Police deployed outside Baptist Church in Al-Khosous, April 2013 (Photo: Nada El-Kouny)
An Egyptian criminal court on Saturday sentenced a man to life imprisonment for involvement in sectarian clashes in April.
Violence broke out between Coptic Christians and Muslims in Al-Khosous town north of Cairo in April. Five people were killed, including four Christians and one Muslims Shops and buildings were also set on fire.
The violence broke out after Christian children allegedly painted swastikas on the wall of an Islamic institute, which locals mistook for crosses.
Alternative reports attributed the beginning of clashes to a fight between a Christian man and a Muslim, after the Muslim man was accused of making passes at the other's wife.
Defendant Hany Farouk was given a life sentence for his involvement, and also received a fine of LE15,000, Al-Ahram's Arabic website reported.
Eleven other people were convicted in the case, receiving sentences ranging from 15 and a half years in jail, to fines from LE100 to LE5,000.
The court also acquitted 32 defendants.
Clashes broke out during the funeral service for the slain Christians on 6 April, when unknown assailants attacked mourners outside St Mark's Coptic Orthodox Cathedral in Cairo, leaving two people dead and at least 90 injured.

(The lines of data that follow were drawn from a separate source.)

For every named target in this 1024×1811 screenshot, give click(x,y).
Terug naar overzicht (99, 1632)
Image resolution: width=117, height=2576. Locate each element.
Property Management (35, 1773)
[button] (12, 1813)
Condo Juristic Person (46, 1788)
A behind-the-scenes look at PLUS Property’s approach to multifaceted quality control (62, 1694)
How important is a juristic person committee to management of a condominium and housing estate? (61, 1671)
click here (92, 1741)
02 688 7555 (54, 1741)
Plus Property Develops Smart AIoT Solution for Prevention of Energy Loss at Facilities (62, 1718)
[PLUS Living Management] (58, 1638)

Police fired teargas over the cathedral walls and reportedly stood by as unknown assailants armed with birdshot, knives and petrol bombs attacked those inside the cathedral grounds.

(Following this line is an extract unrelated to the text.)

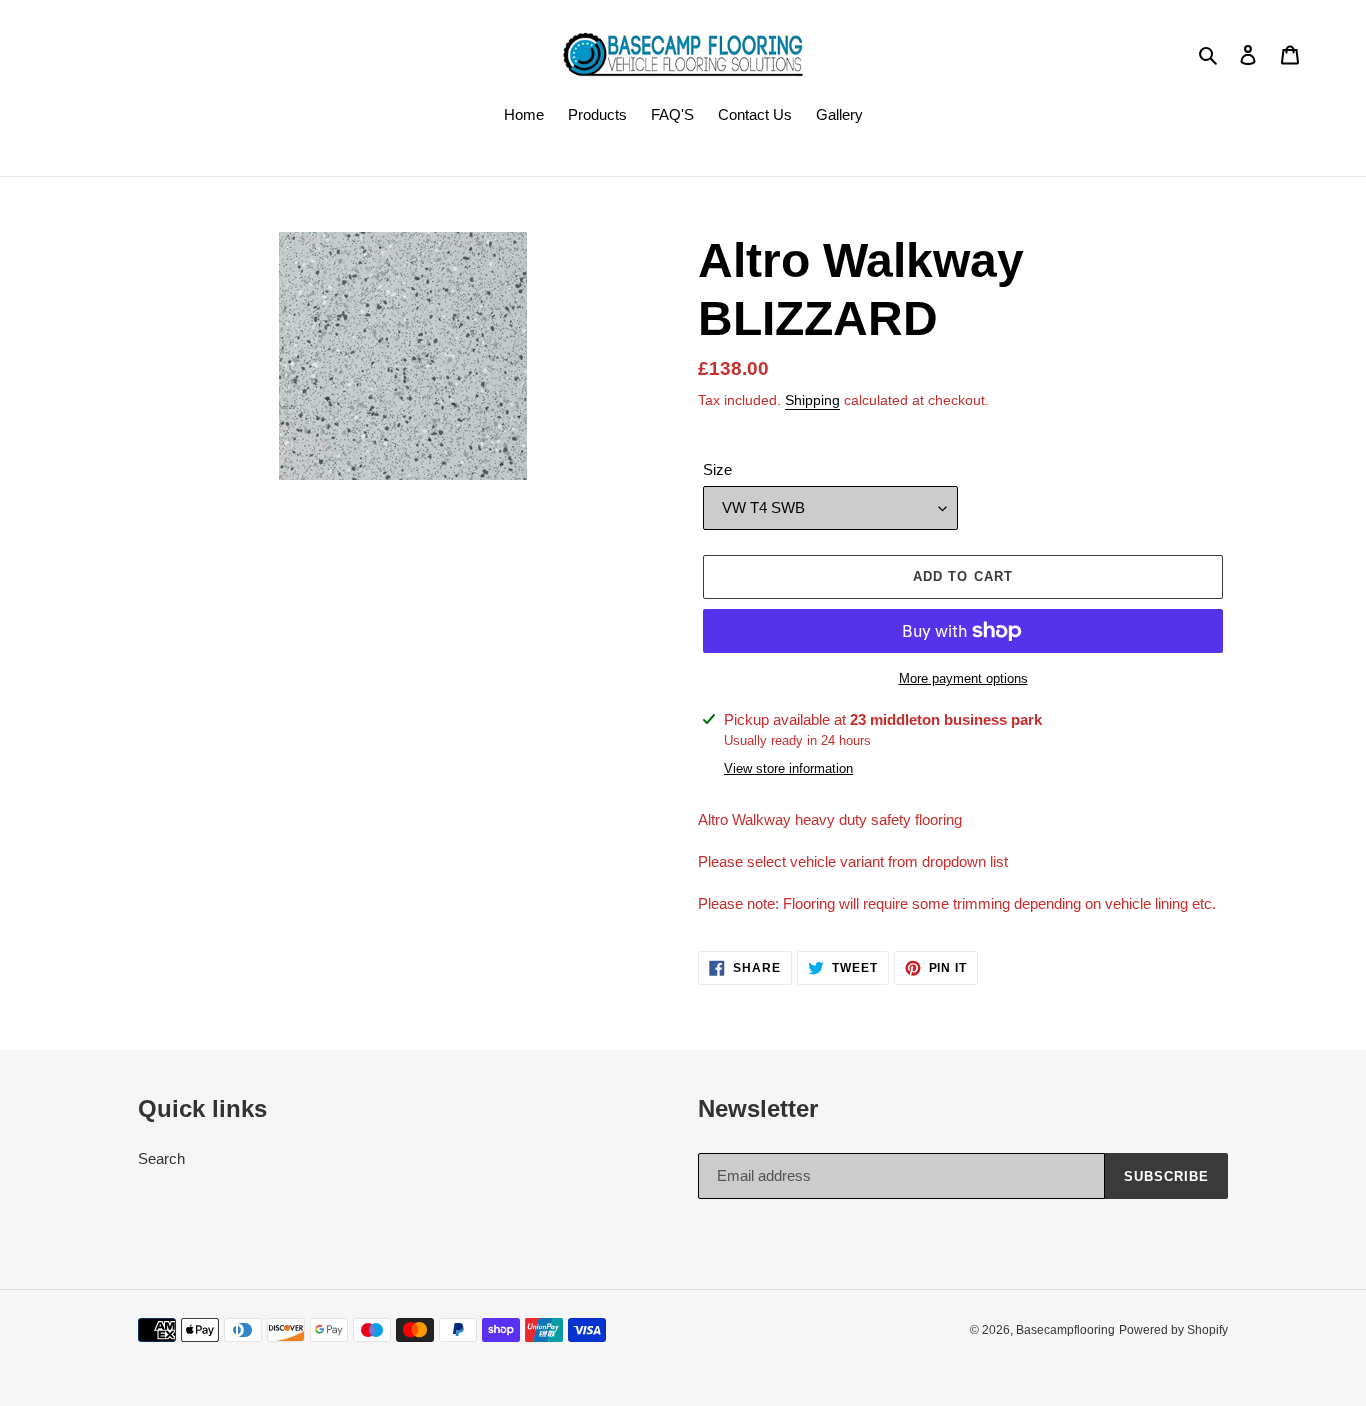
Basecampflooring (1065, 1330)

In May, activist and researcher Suleiman Shafiq told Ahram Online that at least 25 churches had been attacked and over 59 Copts killed in sectarian incidents since the 2011 revolution.
Following Morsi's ouster in July, numerous attacks against churches were reported. A major wave of attacks was triggered by the forced dispersal of two pro-Morsi protest camps in Cairo on 14 August, which left hundreds of Morsi supporters dead.
Amnesty International, a London-based rights, group, said that upwards of 200 Christian-owned properties were subsequently attacked and 43 churches seriously damaged across the country, while at least four people were killed.